W odpowiedzi na problem wytwarzania energii, NASA przetestuje we wrześniu, na pustyni Nevada, dwumetrowe reaktory opracowane w ramach projektu
Kilopower. Nastąpi to 52 lata po umieszczeniu na orbicie pierwszego reaktora jądrowego. Według cytatu z brytyjskiego magazynu
Times, Lee Mason, kierownik projektu w centrum NASA Glenn Research Center w stanie Ohio, powiedział: „Jest to tak naprawdę pierwszy raz [od lat 60. XX w.], kiedy NASA na serio pracuje nad reaktorem do zastosowań kosmicznych”.
Ostatnim reaktorem rozszczepieniowym testowanym przez NASA był Systems for Nuclear Auxiliary Power, nazwany SNAP, w latach sześćdziesiątych XX w.
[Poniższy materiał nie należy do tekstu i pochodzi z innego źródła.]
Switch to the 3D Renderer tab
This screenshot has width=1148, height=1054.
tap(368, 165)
Ten układ radioizotopowych termogeneratorów zasilał dziesiątki sond kosmicznych, w tym robotycznego łazika Curiosity.
Opublikowany niedawno w brytyjskim czasopiśmie »Independent«
artykuł wyjaśnia, że energia elektryczna potrzebna jest do wytwarzania paliwa, powietrza i wody, oraz do ładowania akumulatorów łazików i innych urządzeń. Jeżeli te jednostki przejdą testy projektowe i wydajnościowe, NASA przetestuje je na Marsie. W jednym z raportów agencji czytamy, że podczas załogowej wyprawy na Marsa potrzebne będzie 40 kilowatów energii. Obecnie opracowywane reaktory są w stanie wytworzyć 10 kilowatów, więc potrzebne będą cztery.
W wywiadzie udzielonym
Fox News Lee Mason stwierdził, że jednostki zostaną wystrzelone „na zimno”: „Podczas startu radioaktywność reaktorów będzie bardzo niska – poniżej 5 kiurów – a więc nieszkodliwa (...) Nie będzie żadnych produktów rozszczepienia, dopóki reaktory nie zostaną włączone i wtedy też pojawi się nieco promieniowania”.
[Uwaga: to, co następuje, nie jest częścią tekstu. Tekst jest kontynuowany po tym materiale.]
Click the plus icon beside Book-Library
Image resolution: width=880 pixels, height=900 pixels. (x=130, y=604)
Inną opcją jest energia słoneczna, ale to rozwiązanie ogranicza wytwarzanie energii do tych części, które są wystarczająco nasłonecznione. Księżycowy krater Shackeltona, pierwszy kandydat na wypady na Księżyc ze względu na zasoby wody, spowijają całkowite ciemności. Najbardziej nasłonecznione okolice Marsa odbierają około jednej trzeciej światła słonecznego w porównaniu z Ziemią.
Rozwój technologiczny będzie potrzebował wytrzymałych ludzi
Wraz z pracami nad wyzwaniami technologicznymi, których celem jest utrzymanie ludzi przy życiu i umożliwienie im rozwoju w tak nieprzyjaznych warunkach, prowadzone są szkolenia, które umożliwią badanie dynamiki zespołu i skutków izolacji.
Na hawajskim wulkanie Mauna Loa sześć osób właśnie zakończyło ośmiomiesięczną izolację w warunkach podobnych do marsjańskich. Załoga Hi-SEAS musiała przetrwać, dysponując naprawdę ograniczonymi zasobami wody i elektryczności. Żywili się liofilizowanymi produktami albo takimi, które były wystarczająco stabilne, by przetrzymać czas trwania misji. Kontakt ze światem zewnętrznym ograniczony był do cotygodniowych wypadów w otaczający teren, w kombinezonie, tak jak podczas prawdziwej misji. Łączność z osobami z zewnątrz możliwa była za pośrednictwem poczty elektronicznej z dwudziestominutowym opóźnieniem, które miałoby miejsce podczas rzeczywistej misji.
Hawajski wulkan wybrano ze względu na jego cechy fizyczne: nosi bardzo niewiele śladów obecności człowieka i na tej wysokości rośliny są rzadkością. Geologiczne właściwości wulkanu umożliwiły załodze pobieranie próbek i prowadzenie badań tak jak robiliby to na Marsie. Tego rodzaju badania nie mogą rzecz jasna przewidzieć wszystkich aspektów misji załogowej do tak odległego i nieprzyjaznego środowiska, ale z
materiałów wideo zamieszczonych w witrynie dziennika »New York Times« możemy się dowiedzieć, co uczestnicy wynieśli z tego doświadczenia.
Wnioski z misji Hi-SEAS będą pomocne w podejmowaniu decyzji, jakich astronautów należy wybrać do długiej podróży kosmicznej. W
czwartym filmie wideo, opublikowanym 2 lipca 2017 r., uczestnicy odpowiadają na pytania widzów: mówią, czego im najbardziej brakowało podczas tych 8 miesięcy izolacji; opisują, jak radzili sobie z konfrontacją i odpowiadają na pytanie, czy – mając taką możliwość – nadal zdecydowaliby się na wyprawę na Marsa.